In any event, anyone who thinks that their slips as indicated above are innocent ones, committed in good faith, would have had a rethink, seeing Olumide Akpata’s follow up letter, which for reasons best known to them, they chose to give a very wide media circulation. The said letter lays bare, the primary intendment of the petition, being the desire to get at the ‘big fish’. Otherwise, how would you explain a call for Olanipekun’s “stepping aside” as BOB Chairman, when in fact, the LPDC is meant to be an independent committee and appeals go directly to the Supreme Court? Is Olumide Akpata truly telling the whole world that his intendment of including the very nocuous clause in the closing paragraph of the supposed petition was to lay a foundation for the mischief? Is Akpata laying a precedent that for the sin of every partner in a law firm, the heads of all other partners must roll, even when the partner does not deny sole responsibility? Can Akpata in his heart of hearts, devoid of shenanigans and grandstanding, truly come out to say that for the misconduct of any or all of the other 13 partners in his law office, he would submit himself to the Golgotha?
It is still very fresh in our minds how Mr. Emmanuel Ukala, the immediate past chairman of the LPDC and some other members of the LPDC whose name I cannot immediately recall, resigned in protest, citing attempts at unlawfully meddling into the affairs of the LPDC by the BOB? Like Akpata’s letter, Mr. Ukala’s letter was also made public and he was not equivocal about Olanipekun’s stance about the independence of the LPDC from the BOB and the impropriety of an intervention. So, what has changed now? Have we quickly forgotten that the election that ushered in Akpata as NBA president was conducted at a period when the then President, Paul Usoro, SAN was undergoing a criminal trial at the Federal High Court? It is rather a coincidence that it is this same Olanipekun that led the team of lawyers in defence of Mr. Usoro, who was later discharged and acquitted by the court.
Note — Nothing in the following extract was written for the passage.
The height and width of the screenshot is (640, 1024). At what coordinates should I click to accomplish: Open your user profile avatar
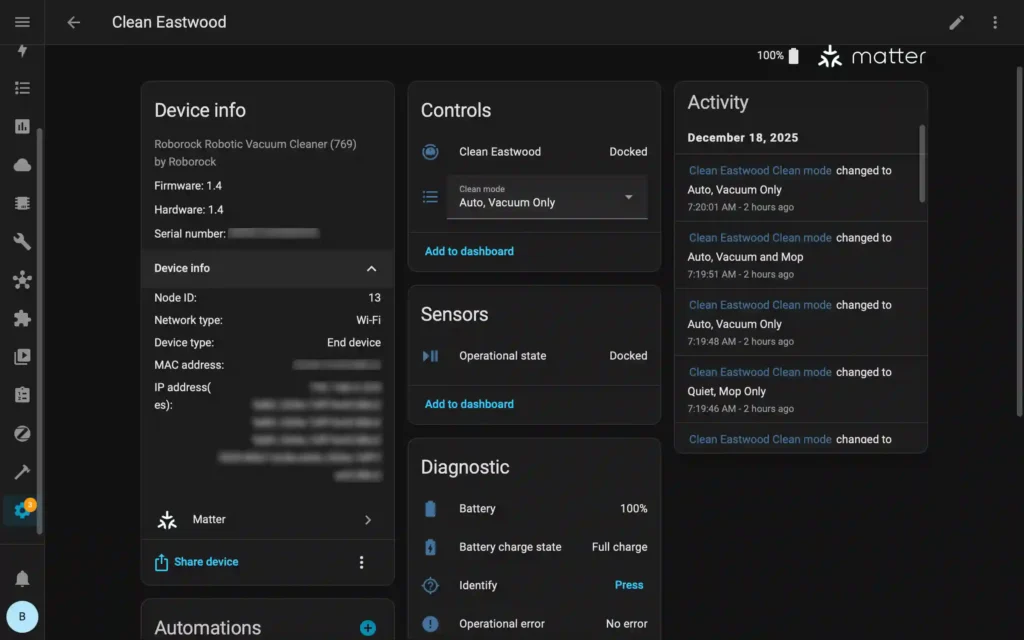pos(22,617)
So, if we are all to dance to Akpata’s shuffle groove, then Usoro ought to have resigned while the trial lasted, thus convicting himself ahead of the court’s acquittal. Suggesting a ‘stepping aside’ to Olanipekun by someone who acts as the face of the complainant implies that even in the absence of a petition against Olanipekun, Akpata already considers him guilty of the charges currently lying somewhere in Akpata’s mind. If Akpata lacks faith and confidence in the LPDC, he should be bold enough to say so, as his current approach suggests that he considers all the members of the LPDC, as men who lack the requisite independent mindedness to discharge their functions. These issues deserve thorough interrogation as we all cannot be railroaded by Akpata’s bravado.
Ishaya Babagana is a freelance journalist based in Abuja, with core interests in the judiciary and legal profession.